Although individual companies respond differently to international opportunities, my experience finds that they face a common set of challenges when managing a global footprint.
1. HR: People are an asset and a challenge. Many companies find recruiting and developing talent abroad hard to accomplish. There are language and cultural differences to overcome, and you often don’t have HR personnel on the ground in satellite offices. Identifying an onboarding program for international employees that works for you is a critical success factor.
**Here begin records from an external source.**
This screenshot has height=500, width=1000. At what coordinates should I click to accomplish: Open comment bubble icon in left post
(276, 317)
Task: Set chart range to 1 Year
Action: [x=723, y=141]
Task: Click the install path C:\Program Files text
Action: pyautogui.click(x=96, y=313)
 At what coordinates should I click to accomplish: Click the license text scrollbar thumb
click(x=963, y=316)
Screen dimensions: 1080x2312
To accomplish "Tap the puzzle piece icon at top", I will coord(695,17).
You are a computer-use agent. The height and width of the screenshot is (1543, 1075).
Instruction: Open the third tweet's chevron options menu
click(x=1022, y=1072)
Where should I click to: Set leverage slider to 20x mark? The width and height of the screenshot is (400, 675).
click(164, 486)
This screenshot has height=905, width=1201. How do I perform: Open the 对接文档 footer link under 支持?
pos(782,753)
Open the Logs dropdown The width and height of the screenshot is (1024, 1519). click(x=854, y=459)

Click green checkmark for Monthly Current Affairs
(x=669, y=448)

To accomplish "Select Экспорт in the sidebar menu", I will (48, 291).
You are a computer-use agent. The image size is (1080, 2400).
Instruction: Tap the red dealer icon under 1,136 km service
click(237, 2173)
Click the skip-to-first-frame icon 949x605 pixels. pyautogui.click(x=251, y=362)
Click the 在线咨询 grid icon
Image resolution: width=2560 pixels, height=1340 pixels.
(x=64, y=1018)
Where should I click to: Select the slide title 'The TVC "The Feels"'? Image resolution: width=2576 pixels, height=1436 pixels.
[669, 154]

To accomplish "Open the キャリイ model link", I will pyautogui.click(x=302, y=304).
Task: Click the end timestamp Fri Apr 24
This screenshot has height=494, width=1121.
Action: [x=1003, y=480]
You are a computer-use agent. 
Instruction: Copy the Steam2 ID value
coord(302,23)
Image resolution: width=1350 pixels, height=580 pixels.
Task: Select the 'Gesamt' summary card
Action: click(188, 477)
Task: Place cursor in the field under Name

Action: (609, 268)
At-will employment, which allows businesses to terminate workers for any reason, is a U.S. construct. Outside the U.S., employment relations are handled by contracts, and host country labor laws may supersede certain elements of what we, in the U.S., think of as a typical employment agreement. Penalties for noncompliance can be significant. In France, for example, the maximum damages for unfair termination is set at 20 months of gross salary for employees with at least 30 years of service. Companies with global workforces often deal with multiple payroll and HR administration systems too. No wonder HR leaders struggle to find the time to be strategic.
2. Taxes: Complexity is increasing. The list of countries initiating a value-added tax, which is collected at each stage of production, in growing, most recently in the United Arab Emirates and other Gulf states. As more sales go online and are fulfilled by third parties, compliance has become tricky for these e-commerce businesses. You need to know the local tax rules and have a plan in place so that the risks of running into trouble are reduced.
It’s also a new day in tax information reporting. Globalization, emerging markets, greater transparency and increased regulation are transforming the global tax framework. Seeking to combat tax evasion, governments are sharing information on residents’ assets and income, which has increased the compliance burden on business.
3. Cash management: Businesses need to be prepared for the age of digital cash. In developing countries, digital cash has become physically safer than carrying or storing cash or buying gold or silver. It makes bank transfers faster and cheaper and allows smaller businesses to engage more efficiently in global e-commerce. Working with one or two global banking partners versus a myriad of banks from country to country will make things easier and more effective.
Treasurers still have to deal with volatile foreign currencies, as well as compliance with anti-money laundering know-your-client regulations, which have made it more difficult to do seemingly simple things, like open an overseas bank account.
4. Market entry: When entering a new market, there’s always the need for local knowledge. How do you make those contacts? How do you avoid common mistakes? What are the best practices? Over time you would like to think market entry becomes less complicated, but it doesn’t.
The common barriers to entry include government regulation, forecasting startup costs, product differentiation, access to suppliers and distributors, and competitive response. But the speed of innovation might require a new business model or new approach to pricing and marketing. Identify a primary, experienced in-country expert to serve as your guide to launching new operations successfully.
A good first step to gaining a baseline understanding of a potential international business expansion destination is accessing a number of reputable, free resources, like this country profile library, which is available for businesses to take the first step towards informed and successful expansion.
5. Transaction support: The volume of global mergers and acquisitions is increasing. Companies and investors have loads of cash and interest rates remain low. But cross-border transactions present a unique set of issues that are compounded by the scale and geographic scope of the deal. Parties to the transaction often come from divergent cultural backgrounds and have multiple language requirements, conflicting strategic objectives, and different business practices. Early recognition of these obstacles is vital. Your “deal team” should include the right internal leadership, lawyers, financial advisors and in-country experts who are able to work in harmony with one another.
A key to making these deals work is getting the transition right at the front end and successfully integrating operations. Once the transition services agreement expires, you need to have the right people and systems in place to keep operating.
6. On-call expertise: When a problem arises halfway around the world, who are you going to call? Who do you trust? The best companies have access to a robust lineup of experts, from lawyers to accountants to consultants, they can call anytime.